Commentary: History is rife with the bumblings of government management of business. Get ready for more.

By Brian Dumaine
December 18, 2008: 4:12 AM ET

NEW YORK (Fortune) -- With the idea of a "car czar" the flavor-du-jour in our nation's capital, it looks like we're destined to repeat history and with unhappy consequences.

In exchange for bailout money, lawmakers seem eager to appoint a bureaucrat who will oversee the business of GM (GM, Fortune 500), Chrysler and Ford (F, Fortune 500). OK. But what does House Speaker Nancy Pelosi or any other politician know about running an auto company?

Democrat leaders outright rejected candidates such as former GE CEO Jack Welch who knows how to run an industrial powerhouse as well as Mitt Romney who created Bain Capital and knows a bit about turning around troubled companies.

Instead, Pelosi suggested Paul Volcker, a former Federal Reserve chairman and now an economic adviser to President-elect Barack Obama, would be a good choice. Volcker may have been a brilliant fed chief, but one should be wary equating the skills of a government bureaucrat with industry savvy.

Unintended consequences can arise when the public sector moves into the private.

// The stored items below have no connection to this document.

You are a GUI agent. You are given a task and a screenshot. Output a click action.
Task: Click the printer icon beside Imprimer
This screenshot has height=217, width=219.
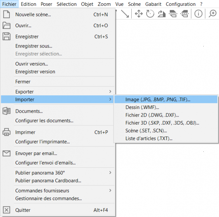(7, 132)
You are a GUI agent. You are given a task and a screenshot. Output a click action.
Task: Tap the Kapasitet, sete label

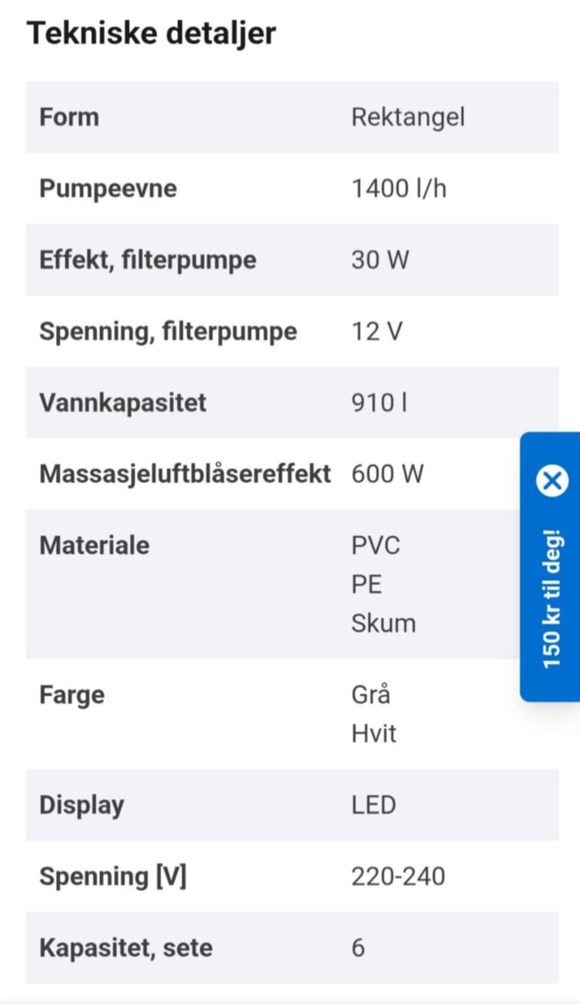point(126,948)
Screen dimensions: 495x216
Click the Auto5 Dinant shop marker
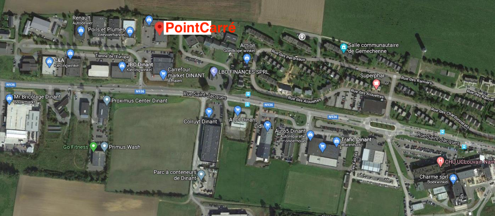point(310,135)
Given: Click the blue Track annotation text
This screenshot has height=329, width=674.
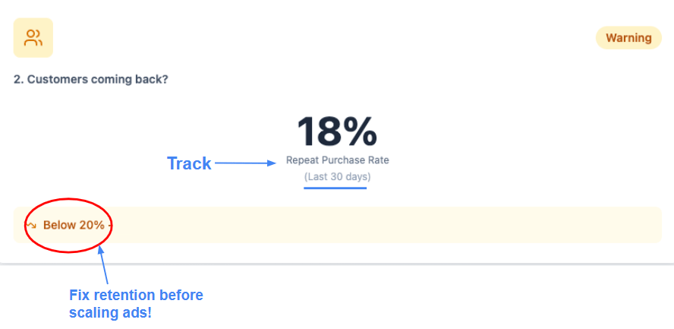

Take what happened during the Great Depression. F.D.R., created the National Recovery Act (N.R.A.) because he thought armies of bureaucrats would know how to make business more competitive. In a 1934 case, the courts fined and sentenced to jail four brothers who ran a butcher shop, for, among other charges, allowing their customers to pick the chickens they wanted. An N.R.A. code prohibited "straight killing," which meant that that a butcher had to reach into the coop and pull out the first chicken he laid his hands on -- really.

In the twisted logic of the N.R.A., letting your customers have want they want would give your store a competitive advantage over other small businesses and that would be bad for the economy. The brothers appealed the case all the way to the Supreme Court, which overturned the verdict, essentially putting an end to the N.R.A. Market order was restored: customers could select their own fowl. In "The Forgotten Man: A New History of the Great Depression" author Amity Shlaes cites a Brookings Institution report from the time: "The N.R.A. on the whole retarded recovery."

Bumbling is not limited to Washington bureaucrats. In Japan, the Ministry of International Trade and Industry (MITI) was once one of the most powerful agencies in the government. At the height of its influence in the 1980s, it effectively ran much of Japanese industrial policy, funding research and directing investment. Over the years, however, MITI had a less than stellar record of picking business winners.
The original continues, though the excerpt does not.